The first stage of the image processing is its conversion into grayscale. Then, using two filters, namely, multiplier and black/white, their parameters are selected so as to obtain a black and white image with the least amount of interference. Noise is considered to be black pixels outside of the field in which the active display segment is located. The effect of the filters is shown in Figure 4.

Figure 4a,c shows a screenshot of the OCR Digit Reader work screen in which the filter settings of both the multiplier and black/white filters are incorrectly selected, respectively. The image in Figure 4c, due to the large number of distortions marked by the arrow, is ambiguous for interpretation. Too many black pixels are located outside of the active area of the individual display segments, which cause ambiguity in specifying the pattern of the individual characters. As a consequence, this setting causes a significant number of misinterpretations and the total inability to interpret the displayed digit or character. Parameter values that are too small cause the absence of black pixels in a large area of the active display segment (Figure 4a). Due to the adopted method of image recognition, this situation causes the individual characters to be characterized by a small percentage of black pixels, despite the active different segments of the display. This situation, despite the lack of interference in the form of additional pixels, makes it difficult or even impossible to unequivocally interpret the displayed numbers. Figure 4b shows a screenshot of the screen, which shows the image after proper correction with the help of filters. To obtain the highest possible efficiency and reliability of the program, during the initial settings, it is necessary to select filter values for the external lighting and the brightness of the display itself, so that the obtained image is free of interference. At the same time, it is important to remember to achieve the highest possible image fill in the active segments of the display.

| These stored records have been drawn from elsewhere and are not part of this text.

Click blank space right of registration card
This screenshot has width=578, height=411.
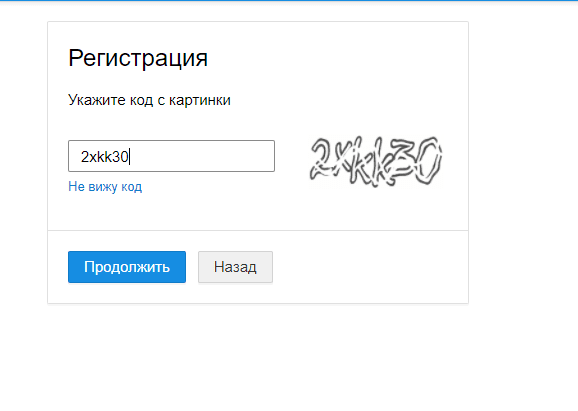click(523, 162)

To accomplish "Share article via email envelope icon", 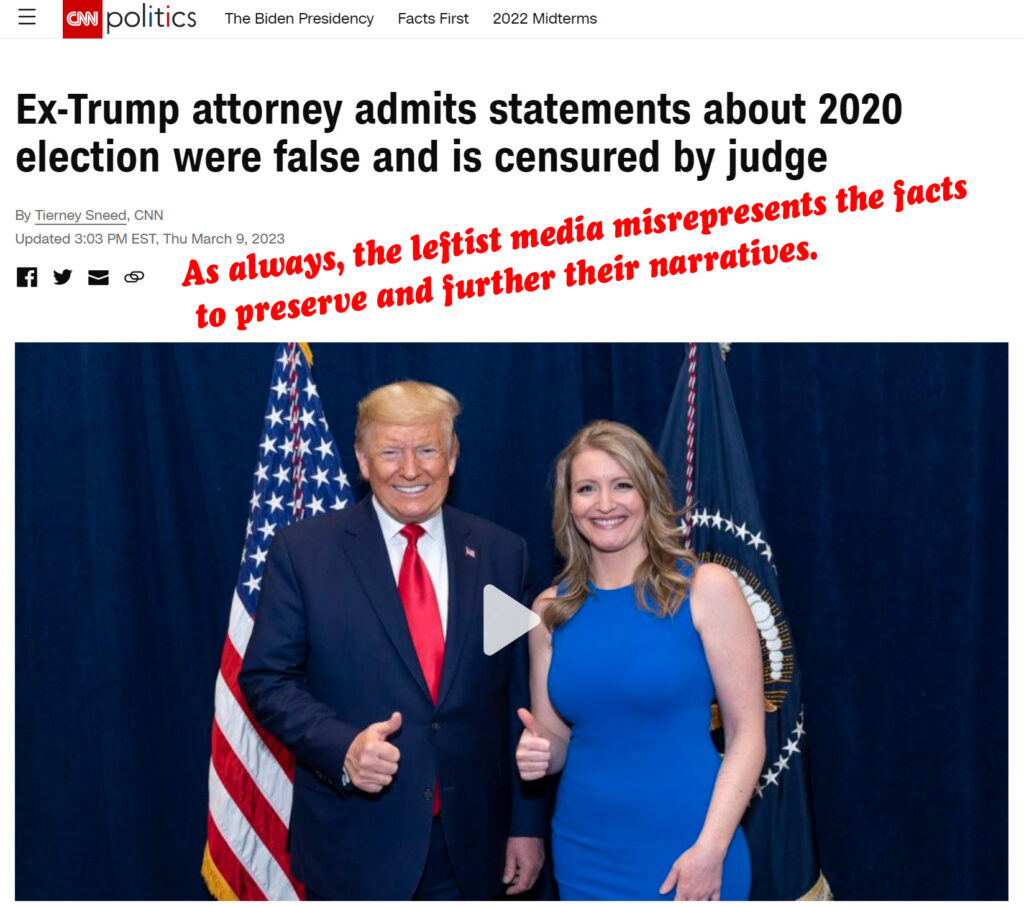I will 99,278.
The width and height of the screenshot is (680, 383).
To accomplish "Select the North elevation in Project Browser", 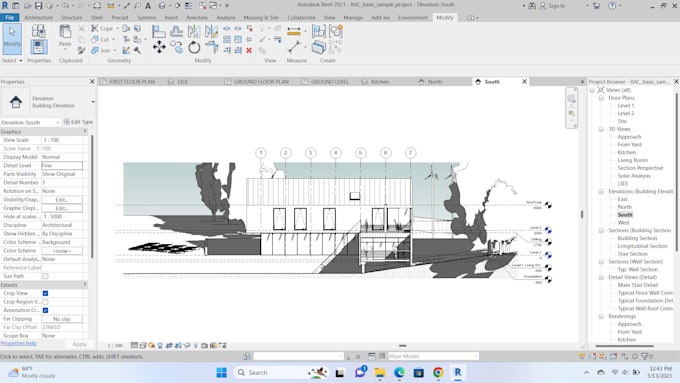I will pyautogui.click(x=624, y=207).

The next step, when configuring the program to work with a specific type of measuring instrument, is to define the work area, which is a fragment of the whole image captured from the camera and may contain frames that border specific characters. While the program is running, calculations are made only within the work area, where subsequent frames are marked to specify the position of the individual numbers and characters, such as minus signs, periods, or commas. For all possible characters, their patterns are determined and then stored in the matrix of patterns. For each type of multimeter, the program must first be configured and then the data must be saved in the configuration file. Configuration files allow to calibrate subsequent instruments of a single operation type without the need to configure the software each time. The data saved in the configuration files are the following:

-

The coordinates of the reading fields;

-

The multiplier and black/white filter settings for individual fields and patterns;

-

The matrix of patterns;

-

The default location to save the results file;

-

The default interval time between successive readings; and

-

The default acceptable level for a criterion of a reliable result.

The measuring stand included in the whole system, thanks to the possibility of setting a constant value of illuminance, allowed to use configuration files for subsequent calibrations without having to edit them.

Character recognition is based on the principle of the percentage count of black pixels in a given fragment of an image. Each readout field is virtually divided into six parts, and the percentage of black pixels is counted in each. In order to simplify further calculations and to work on integer numbers, the calculation result is multiplied by 1000. The result of this operation using the number 7 as an example is shown in Figure 5.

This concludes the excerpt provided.